* _Your task_: Give everything from the start of the listing down through the line containing "The height and width of the screenshot is (600, 678)." as a Markdown table with columns Row and Line, numbering the rows and skipping blank lines. Leave the pictures out.
**** Raw records
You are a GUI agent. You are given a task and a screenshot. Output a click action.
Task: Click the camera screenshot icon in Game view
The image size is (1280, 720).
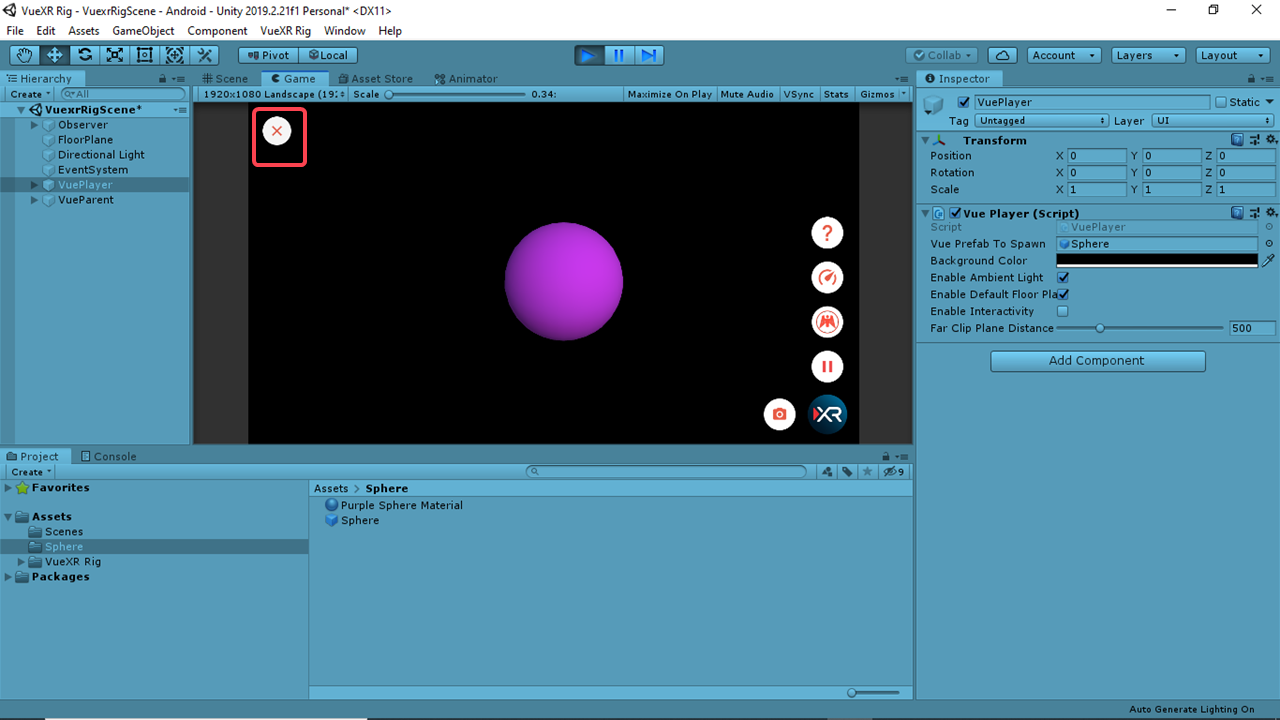coord(780,414)
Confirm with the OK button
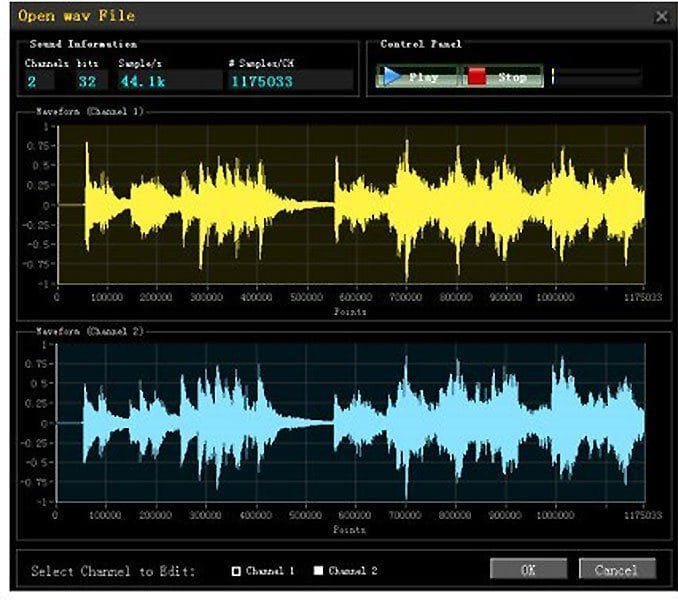The height and width of the screenshot is (600, 678). 528,570
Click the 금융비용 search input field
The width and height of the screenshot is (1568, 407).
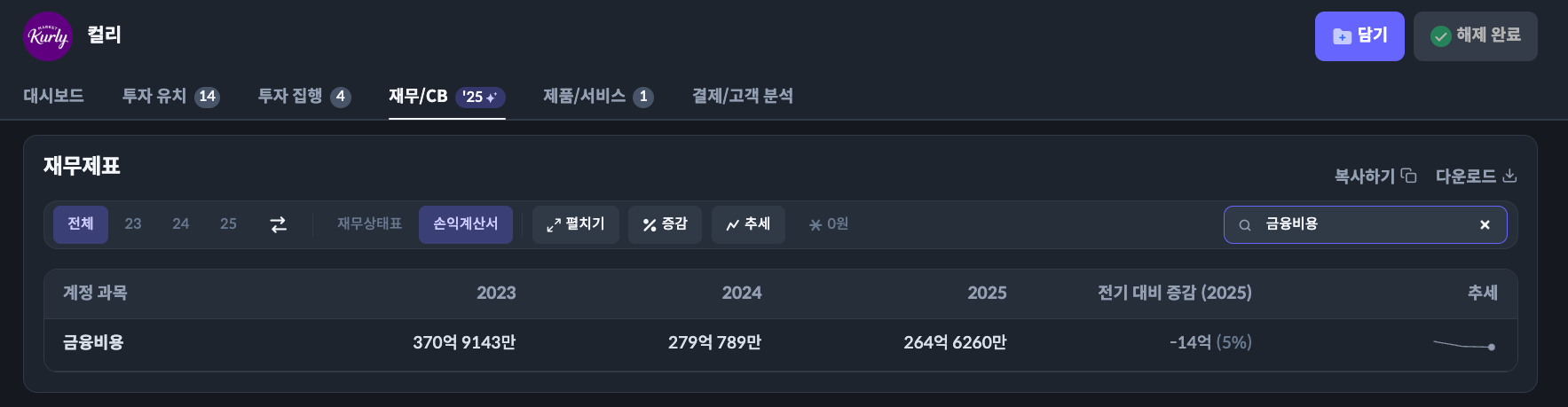point(1358,224)
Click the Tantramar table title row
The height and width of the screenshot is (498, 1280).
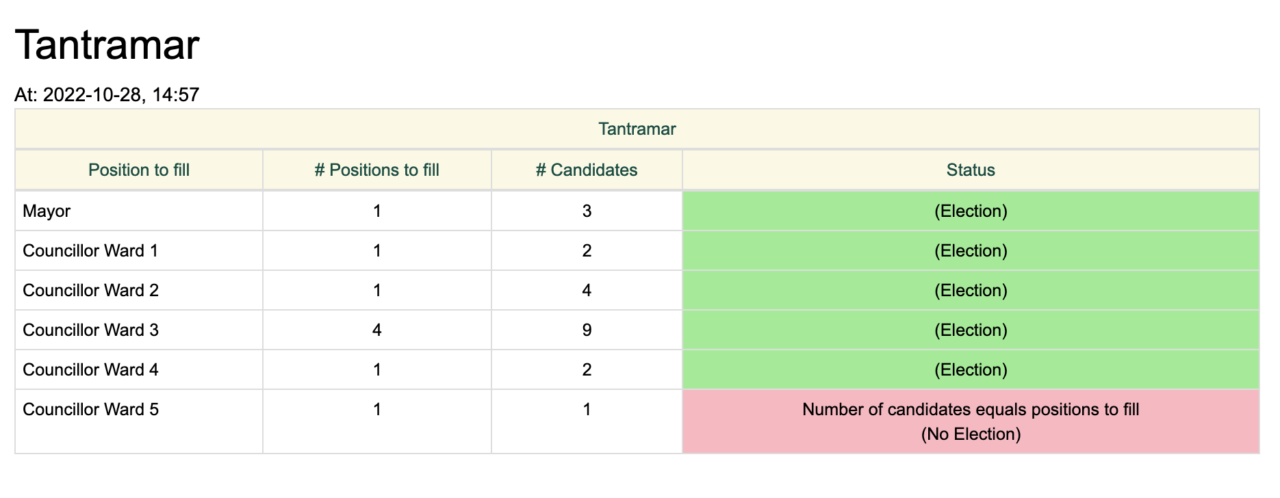(x=637, y=129)
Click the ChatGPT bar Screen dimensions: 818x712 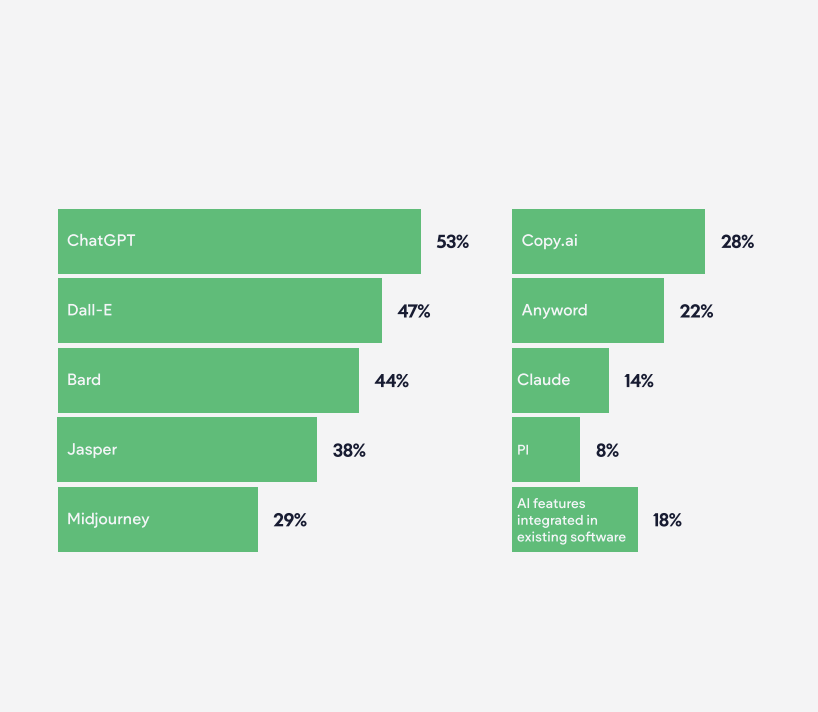coord(239,241)
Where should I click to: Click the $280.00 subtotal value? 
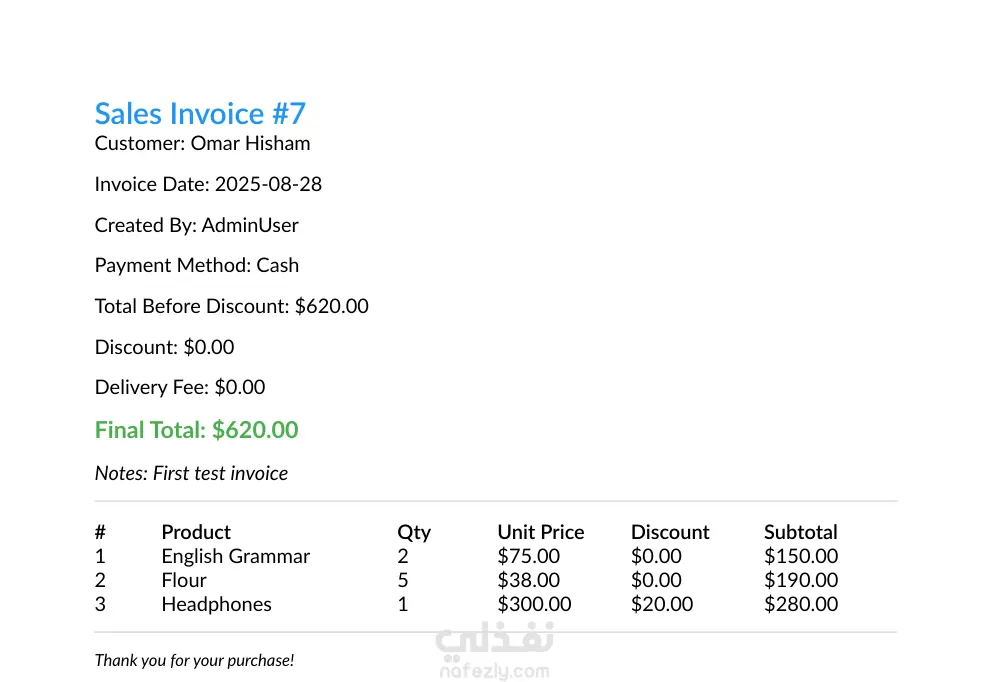[800, 604]
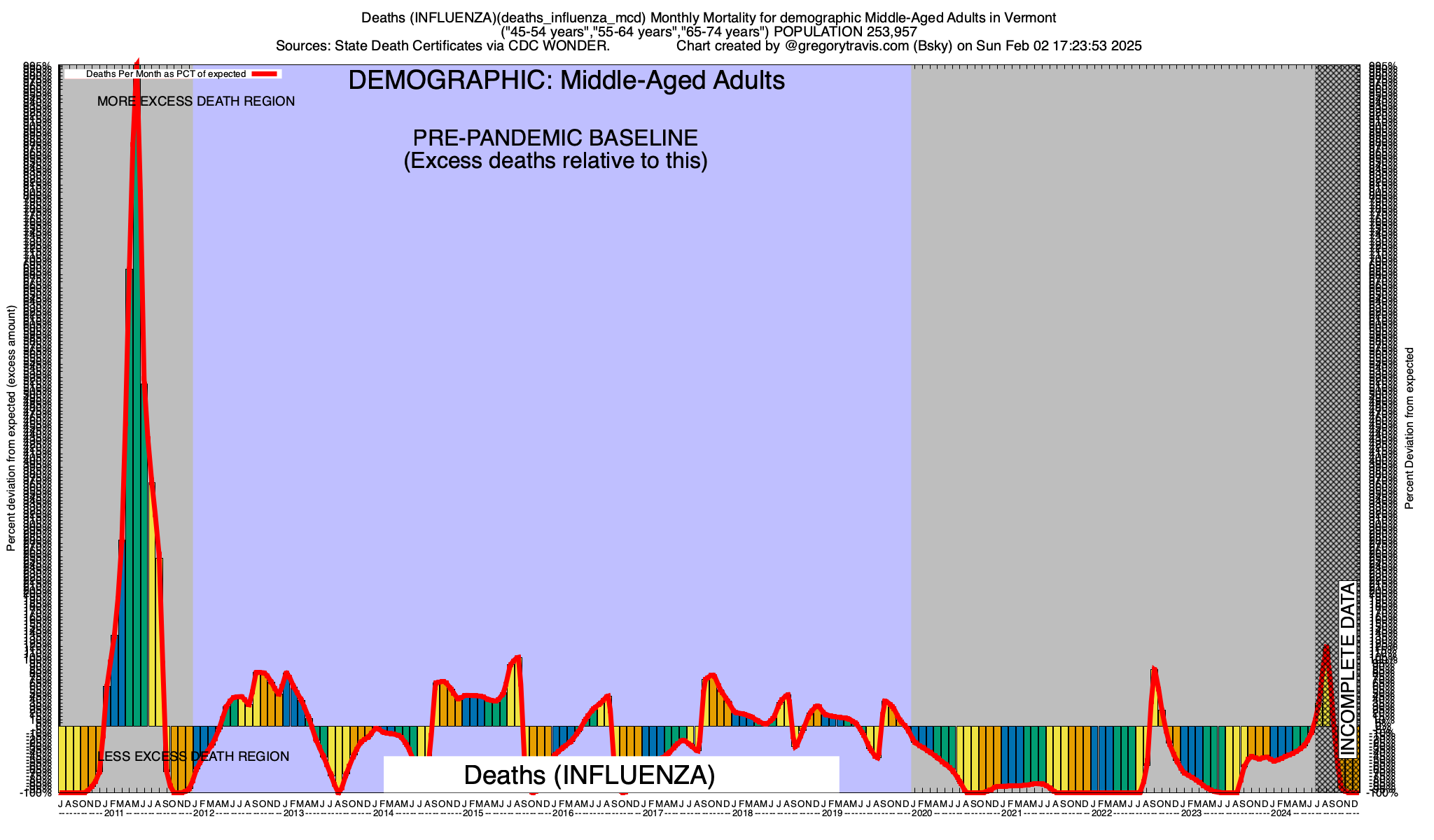Click the white 'Deaths (INFLUENZA)' label box

coord(611,775)
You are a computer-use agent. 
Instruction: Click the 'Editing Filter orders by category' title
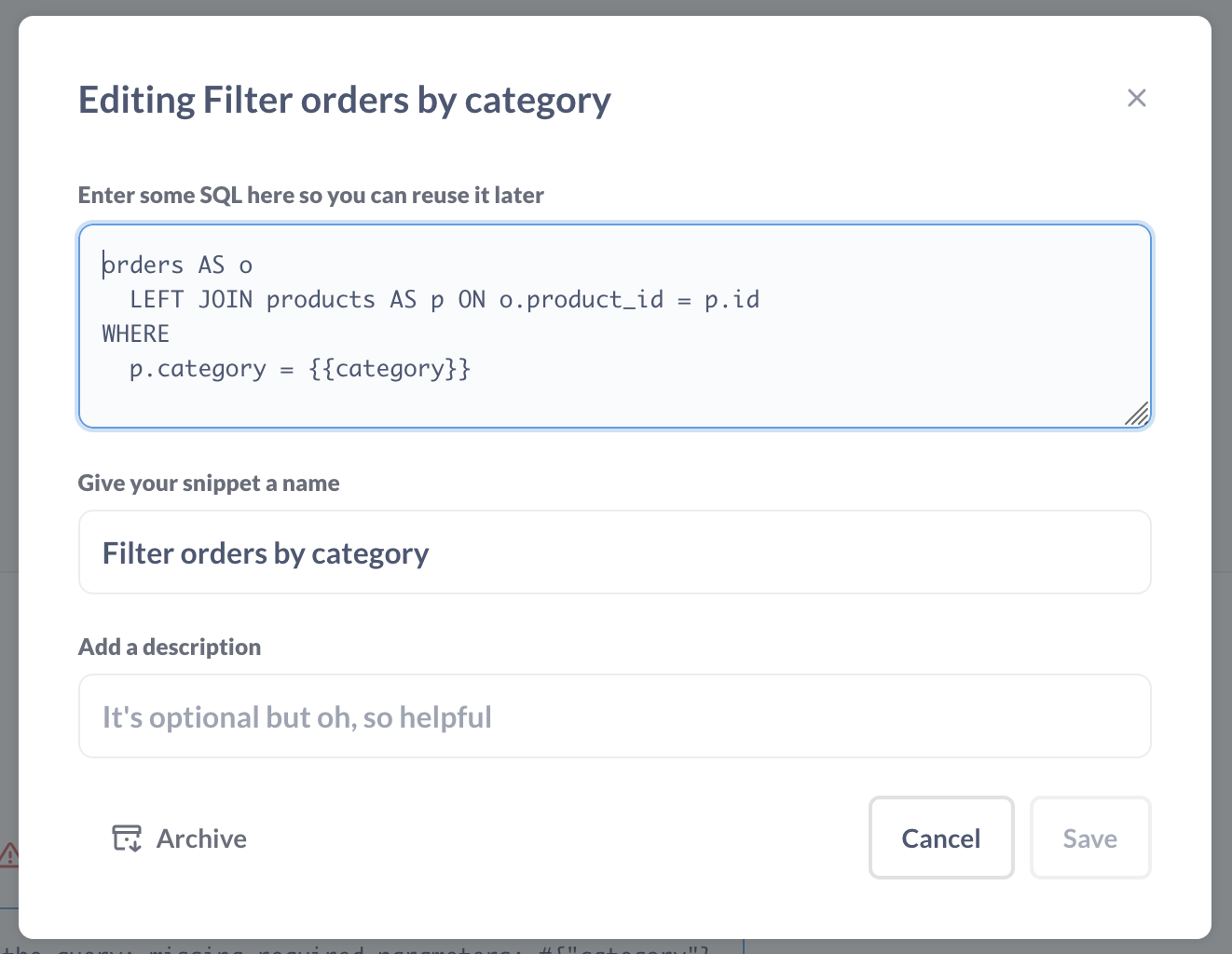coord(344,100)
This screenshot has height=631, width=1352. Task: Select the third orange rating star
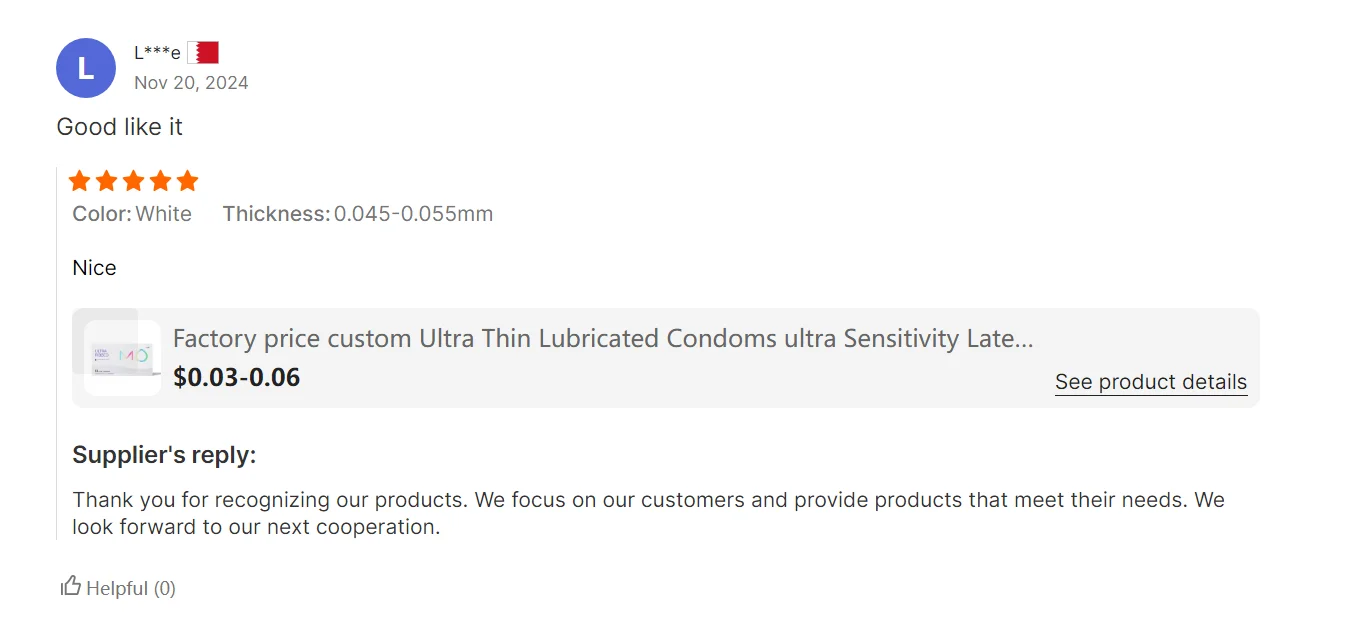133,181
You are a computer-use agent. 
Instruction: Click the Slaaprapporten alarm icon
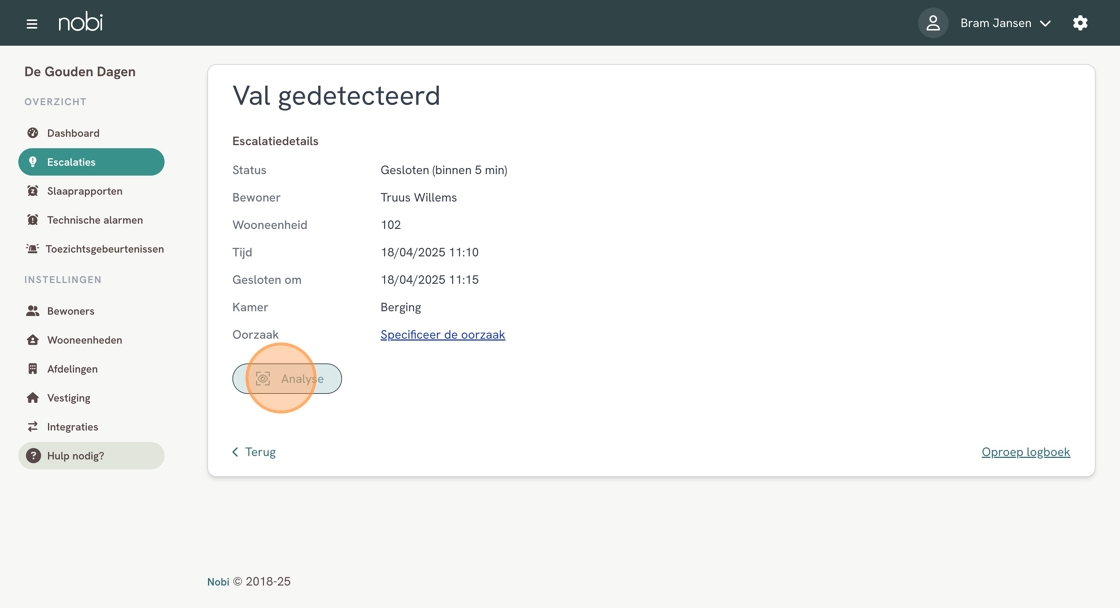pyautogui.click(x=33, y=191)
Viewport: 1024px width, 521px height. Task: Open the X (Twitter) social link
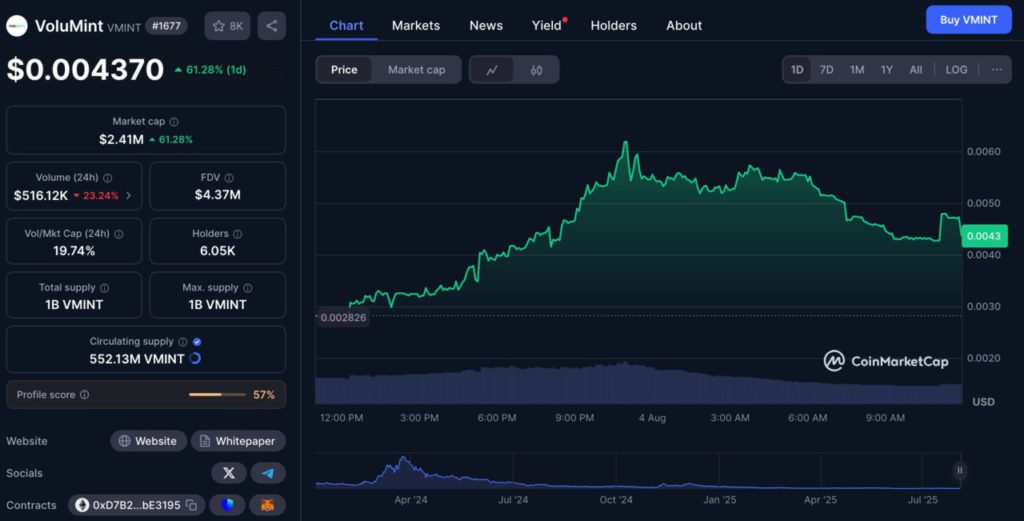coord(229,473)
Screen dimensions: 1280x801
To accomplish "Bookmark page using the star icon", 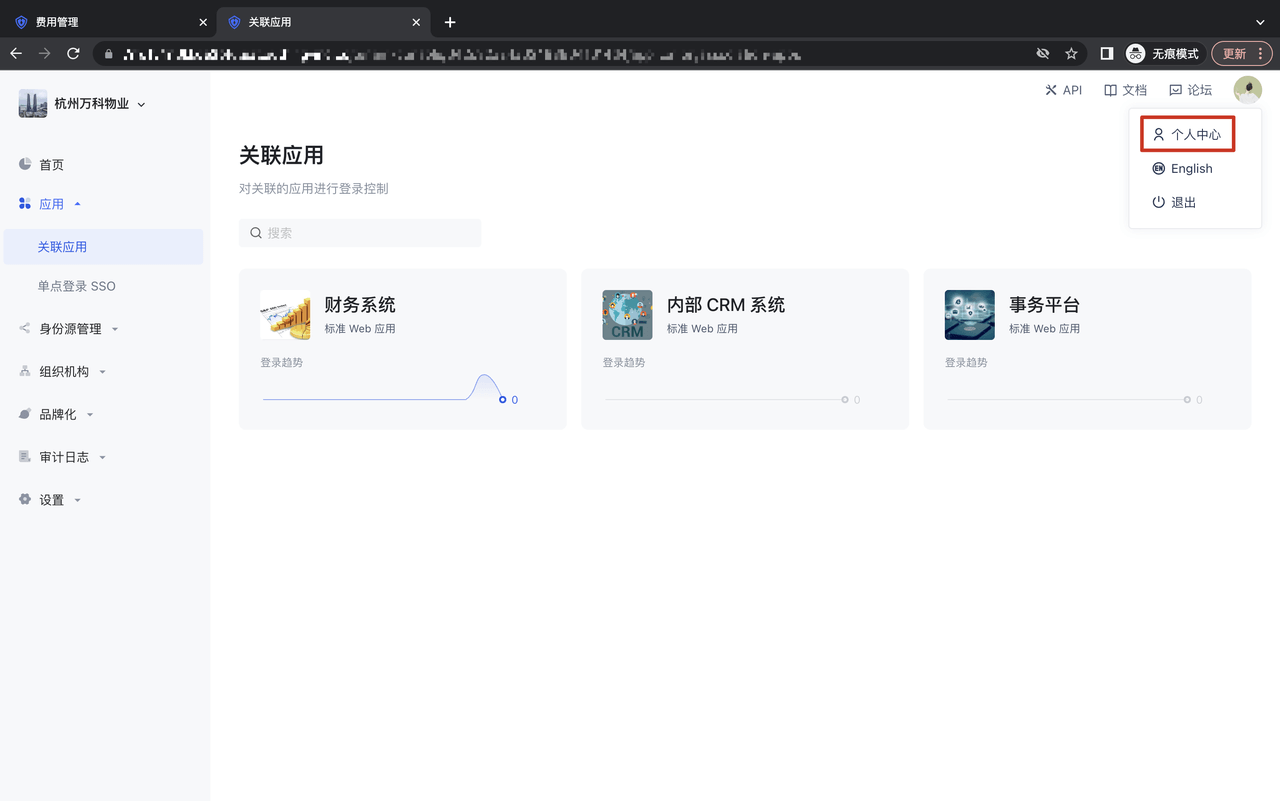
********
* _Correct answer_:
| Row | Line |
|---|---|
| 1 | You are a GUI agent. You are given a task and a screenshot. Output a click action. |
| 2 | Task: Click the camera screenshot icon in Game view |
| 3 | The image size is (1280, 720). |
| 4 | coord(780,414) |
| 5 | Confirm with the OK button |
| 6 | The height and width of the screenshot is (600, 678). 528,570 |